Entrevista

Juan Pedro Cosano: «La amnistía es un disparate jurídico»

Letrado y escritor, lamenta que «ayer fue Companys, hoy Puigdemont» y pronostica que miembros del Tribunal Constitucional del bloque progresista «van a votar en contra» de esta ley

El letrado y escritor Juan Pedro Cosano
El letrado y escritor Juan Pedro CosanoLa RazónLa Razón

Cuando la dictadura entra por la puerta, la justicia sale por la ventana. Igual que la paz y la reconciliación en beneficio del odio y la venganza. Juan Pedro Cosano ofrece un retrato claro en «El abogado de rojos» (Espasa). Se centra en aquellos que ni ganaron ni perdieron la guerra, sino en los que la soportaron luego. De aquellos que no fueron víctimas en el frente pero sí de la paz. El autor alerta de las similitudes entre aquel 36 y este 2024.

Su novela se centra más en la parte «Civil» que en la «Guerra».

Si, efectivamente. Pongo el foco en cuando la pretendida paz llega a Madrid, y paradójicamente se vuelve tan dolorosa como la guerra. Hubo muchos civiles que no fueron víctima en el frente pero sí de la paz.

Habla también de la abogacía en los tiempos de la dictadura, donde «la justicia con sangre entra».

Se basa en una justicia sumarísima, basada en un código militar del siglo XIX, también muy utilizado durante la República para sus procesos, que también los hubo y mucho. No se permitía recurrir la sentencia condenatoria, las posibilidades de defensa del inculpado o la presunción de inocencia era una pura entelequia.

El juicio era casi un trámite.

Solamente te podía salvar una intermediación o ‘recomendación’, y ni eso a veces. Con el tiempo la justicia militar de Franco fue evolucionando hacia una justicia más compasiva, pero siguió siendo una justicia de represalia.

Cita usted algunos ejemplos en la novela de esa justicia que no era justicia.

Cuento por ejemplo el caso real de una señora de sesenta y dos años que en una verbena en Chamberí pretendía a otro viudo. Por hacerse valer ante él, sabiendo que era de la CNT, dijo que había dado el precio de gracia a tres fascistas. Era mentira, pero este desvarío se le condenó a muerte por matar a no se sabe quién. En muchos casos se persiguió una idea, el pensamiento y la adscripción política; no delitos de sangre.

La España de los dos bandos.

De los tres bandos, dos que lucharon y no hay que olvidar a la gran mayoría. Sí, aquellos que soportaron la Guerra, la victoria y las consecuencias de la paz. Se fue víctima o verdugo según el territorio que pisaras ese momento. Hubo barbaridades por todas partes, por eso centro la novela en lo que pasó, pasó.
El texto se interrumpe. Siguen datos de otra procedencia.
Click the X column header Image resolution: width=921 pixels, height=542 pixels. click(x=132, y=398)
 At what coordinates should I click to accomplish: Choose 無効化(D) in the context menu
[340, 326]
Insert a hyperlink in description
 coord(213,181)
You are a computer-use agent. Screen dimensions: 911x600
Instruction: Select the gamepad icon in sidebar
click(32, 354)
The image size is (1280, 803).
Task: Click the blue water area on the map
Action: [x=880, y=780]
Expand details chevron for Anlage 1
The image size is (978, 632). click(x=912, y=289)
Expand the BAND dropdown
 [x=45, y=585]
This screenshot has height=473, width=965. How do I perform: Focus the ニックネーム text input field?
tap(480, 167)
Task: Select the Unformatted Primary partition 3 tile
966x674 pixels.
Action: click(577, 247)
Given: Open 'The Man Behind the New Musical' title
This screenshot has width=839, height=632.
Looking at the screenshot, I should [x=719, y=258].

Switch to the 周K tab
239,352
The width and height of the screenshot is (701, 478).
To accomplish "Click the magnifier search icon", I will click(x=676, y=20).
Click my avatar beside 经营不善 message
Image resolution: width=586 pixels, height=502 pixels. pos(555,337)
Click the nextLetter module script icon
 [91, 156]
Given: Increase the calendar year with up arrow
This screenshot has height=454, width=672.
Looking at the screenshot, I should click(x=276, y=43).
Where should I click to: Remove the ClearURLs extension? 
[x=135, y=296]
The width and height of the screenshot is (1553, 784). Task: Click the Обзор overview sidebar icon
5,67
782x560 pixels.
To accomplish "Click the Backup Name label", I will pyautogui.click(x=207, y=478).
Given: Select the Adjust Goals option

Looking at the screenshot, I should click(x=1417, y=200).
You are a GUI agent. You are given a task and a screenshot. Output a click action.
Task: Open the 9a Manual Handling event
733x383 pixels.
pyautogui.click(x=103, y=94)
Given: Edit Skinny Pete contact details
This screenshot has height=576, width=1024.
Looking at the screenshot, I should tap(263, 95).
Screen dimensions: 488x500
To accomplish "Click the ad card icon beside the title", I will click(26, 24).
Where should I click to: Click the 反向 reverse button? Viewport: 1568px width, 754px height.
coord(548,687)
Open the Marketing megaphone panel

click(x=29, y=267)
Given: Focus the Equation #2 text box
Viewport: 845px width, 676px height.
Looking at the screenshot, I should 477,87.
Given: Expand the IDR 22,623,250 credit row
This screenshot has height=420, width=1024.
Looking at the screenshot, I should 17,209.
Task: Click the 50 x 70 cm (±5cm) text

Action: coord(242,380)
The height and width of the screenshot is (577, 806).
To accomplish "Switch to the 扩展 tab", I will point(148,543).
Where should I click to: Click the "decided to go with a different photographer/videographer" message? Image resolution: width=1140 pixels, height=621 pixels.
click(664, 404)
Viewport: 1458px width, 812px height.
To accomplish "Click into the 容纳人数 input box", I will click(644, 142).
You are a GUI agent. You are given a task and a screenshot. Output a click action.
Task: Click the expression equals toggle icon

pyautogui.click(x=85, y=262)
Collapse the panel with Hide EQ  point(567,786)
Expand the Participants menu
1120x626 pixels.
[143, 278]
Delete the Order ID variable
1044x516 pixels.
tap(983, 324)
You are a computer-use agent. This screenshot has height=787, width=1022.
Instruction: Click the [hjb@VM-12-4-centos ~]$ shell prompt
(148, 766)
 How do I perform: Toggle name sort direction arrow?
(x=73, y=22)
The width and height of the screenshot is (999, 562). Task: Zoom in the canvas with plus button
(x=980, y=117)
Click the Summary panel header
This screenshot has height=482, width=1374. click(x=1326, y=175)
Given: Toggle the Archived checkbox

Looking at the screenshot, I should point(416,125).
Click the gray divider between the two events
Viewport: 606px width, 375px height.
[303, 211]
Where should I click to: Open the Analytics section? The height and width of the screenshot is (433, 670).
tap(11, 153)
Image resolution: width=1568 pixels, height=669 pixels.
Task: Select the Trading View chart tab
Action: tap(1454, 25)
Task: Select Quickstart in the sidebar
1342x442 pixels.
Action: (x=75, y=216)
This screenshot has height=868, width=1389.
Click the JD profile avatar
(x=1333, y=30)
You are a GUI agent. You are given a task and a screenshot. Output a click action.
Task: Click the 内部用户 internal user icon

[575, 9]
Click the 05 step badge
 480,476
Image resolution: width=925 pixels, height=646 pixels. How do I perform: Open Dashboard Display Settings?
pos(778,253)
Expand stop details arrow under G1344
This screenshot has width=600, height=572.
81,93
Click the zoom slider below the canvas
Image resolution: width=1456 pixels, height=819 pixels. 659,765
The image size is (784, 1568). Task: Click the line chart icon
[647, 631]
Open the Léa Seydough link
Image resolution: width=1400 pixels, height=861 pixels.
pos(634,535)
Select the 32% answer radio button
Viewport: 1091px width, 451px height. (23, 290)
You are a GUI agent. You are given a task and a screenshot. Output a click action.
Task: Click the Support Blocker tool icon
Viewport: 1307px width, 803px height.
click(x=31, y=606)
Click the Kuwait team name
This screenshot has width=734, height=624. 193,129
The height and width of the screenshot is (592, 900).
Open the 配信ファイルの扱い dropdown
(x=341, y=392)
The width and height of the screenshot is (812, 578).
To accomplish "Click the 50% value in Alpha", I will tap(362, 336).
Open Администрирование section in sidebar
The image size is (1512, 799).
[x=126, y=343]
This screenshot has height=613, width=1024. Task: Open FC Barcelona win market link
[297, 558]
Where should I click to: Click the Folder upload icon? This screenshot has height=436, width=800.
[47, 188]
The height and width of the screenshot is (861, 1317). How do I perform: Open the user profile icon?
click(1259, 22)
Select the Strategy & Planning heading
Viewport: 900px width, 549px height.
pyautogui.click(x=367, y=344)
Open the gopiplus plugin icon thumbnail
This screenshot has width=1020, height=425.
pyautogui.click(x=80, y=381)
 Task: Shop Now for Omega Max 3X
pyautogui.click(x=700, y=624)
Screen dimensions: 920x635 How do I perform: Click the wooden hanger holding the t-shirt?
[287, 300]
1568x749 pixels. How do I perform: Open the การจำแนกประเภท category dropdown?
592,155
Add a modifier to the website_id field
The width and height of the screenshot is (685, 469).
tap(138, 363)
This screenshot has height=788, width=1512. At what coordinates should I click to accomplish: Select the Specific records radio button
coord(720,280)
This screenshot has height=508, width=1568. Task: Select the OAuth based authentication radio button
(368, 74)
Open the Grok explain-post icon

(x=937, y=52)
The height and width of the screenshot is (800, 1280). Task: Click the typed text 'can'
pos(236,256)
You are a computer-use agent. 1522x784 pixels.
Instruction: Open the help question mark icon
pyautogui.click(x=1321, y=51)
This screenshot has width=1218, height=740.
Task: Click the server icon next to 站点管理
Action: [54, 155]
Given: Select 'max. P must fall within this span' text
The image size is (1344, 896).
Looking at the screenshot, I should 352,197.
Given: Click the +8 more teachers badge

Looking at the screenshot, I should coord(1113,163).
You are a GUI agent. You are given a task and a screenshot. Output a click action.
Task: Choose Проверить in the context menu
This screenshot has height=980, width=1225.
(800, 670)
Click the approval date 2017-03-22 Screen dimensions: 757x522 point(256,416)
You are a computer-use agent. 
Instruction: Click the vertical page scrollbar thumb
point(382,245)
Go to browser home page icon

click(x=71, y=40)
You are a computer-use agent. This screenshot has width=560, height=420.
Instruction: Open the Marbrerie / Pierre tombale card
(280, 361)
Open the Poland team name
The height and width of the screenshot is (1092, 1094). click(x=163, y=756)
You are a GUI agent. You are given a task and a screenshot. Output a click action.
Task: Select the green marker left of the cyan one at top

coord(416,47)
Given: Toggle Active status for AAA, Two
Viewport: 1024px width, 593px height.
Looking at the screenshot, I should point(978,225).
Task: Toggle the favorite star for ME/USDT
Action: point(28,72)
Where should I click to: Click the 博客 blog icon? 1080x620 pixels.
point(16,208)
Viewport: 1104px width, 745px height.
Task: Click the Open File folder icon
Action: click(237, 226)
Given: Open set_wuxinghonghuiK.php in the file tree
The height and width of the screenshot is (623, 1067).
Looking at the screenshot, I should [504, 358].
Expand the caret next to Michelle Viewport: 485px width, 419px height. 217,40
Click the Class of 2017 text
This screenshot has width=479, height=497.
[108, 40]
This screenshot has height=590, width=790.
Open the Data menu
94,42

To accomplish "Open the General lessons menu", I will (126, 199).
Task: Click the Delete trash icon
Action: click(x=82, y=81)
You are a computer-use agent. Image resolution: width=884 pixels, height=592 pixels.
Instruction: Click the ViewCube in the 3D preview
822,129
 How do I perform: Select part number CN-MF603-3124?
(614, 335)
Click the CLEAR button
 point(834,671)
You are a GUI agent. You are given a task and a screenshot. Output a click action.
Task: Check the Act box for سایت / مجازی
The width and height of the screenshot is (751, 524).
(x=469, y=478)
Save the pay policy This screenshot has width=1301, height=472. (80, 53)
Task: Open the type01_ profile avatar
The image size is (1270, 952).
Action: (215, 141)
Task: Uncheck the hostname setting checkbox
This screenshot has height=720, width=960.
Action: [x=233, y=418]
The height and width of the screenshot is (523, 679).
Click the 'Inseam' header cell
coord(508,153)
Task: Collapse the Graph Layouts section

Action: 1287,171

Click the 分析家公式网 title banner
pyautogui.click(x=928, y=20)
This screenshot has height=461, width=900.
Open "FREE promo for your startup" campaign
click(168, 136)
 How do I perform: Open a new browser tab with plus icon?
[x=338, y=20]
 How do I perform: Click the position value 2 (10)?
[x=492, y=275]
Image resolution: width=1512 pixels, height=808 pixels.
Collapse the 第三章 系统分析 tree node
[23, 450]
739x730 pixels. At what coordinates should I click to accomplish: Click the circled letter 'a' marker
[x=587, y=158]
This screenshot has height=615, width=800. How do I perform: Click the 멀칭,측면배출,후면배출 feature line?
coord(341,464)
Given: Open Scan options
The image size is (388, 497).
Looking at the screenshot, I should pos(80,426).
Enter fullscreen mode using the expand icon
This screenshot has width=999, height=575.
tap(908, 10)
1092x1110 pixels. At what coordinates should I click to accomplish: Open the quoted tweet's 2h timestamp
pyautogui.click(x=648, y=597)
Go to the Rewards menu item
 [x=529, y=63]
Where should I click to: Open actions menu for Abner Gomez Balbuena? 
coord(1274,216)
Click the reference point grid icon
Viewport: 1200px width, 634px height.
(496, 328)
No podemos seguir manteniendo viva la idea de las dos Españas, enarbolando banderas antiguas, reconciliarnos de forma definitiva. Cimentar el futuro sin odio ni venganza.

Su propósito es noble en la novela, pero la realidad...

Hay gente muy joven que no sabe lo que fue la Guerra y perpetúa el discurso de los buenos y los malos. Y debemos dejar de resucitar las viejas trincheras. Es el momento de olvidar, al menos perdonar unos a otros porque pecados hubo en todas partes.

Hay otro tema recurrente en aquel tiempo y este. Los indultos, la amnistía… Además, como elemento de convivencia para unos y la traición para otros. Otra vez marcando distancia.

Ayer fue Companys, hoy Puigdemont. Hay paralelismos que efectivamente dan escalofríos. Como jurista, y esto no es fábula o novela, la amnistía es un disparate jurídico. Me lo parece a mí y también a miembros del Tribunal Constitucional del bloque progresista, que le adelanto van a votar en contra. Todo esto en el caso hipotético de que se apruebe porque el espectáculo vivido estos días también es lamentable.

De aquel tiempo también la frase célebre «no te vayas a meter en política». Hoy casi no hace falta advertirlo como está el patio.

Pertenezco a una generación que tiene como referentes fundamentales a los políticos de la transición española. Y creo que la principal diferencia entre esa clase política y la de estos momentos era la capacitación para dedicarte a la política. No están tan preparados, por mucha titulitis o carnés que enseñen. No hacen falta profesionales de la política sino políticos profesionales.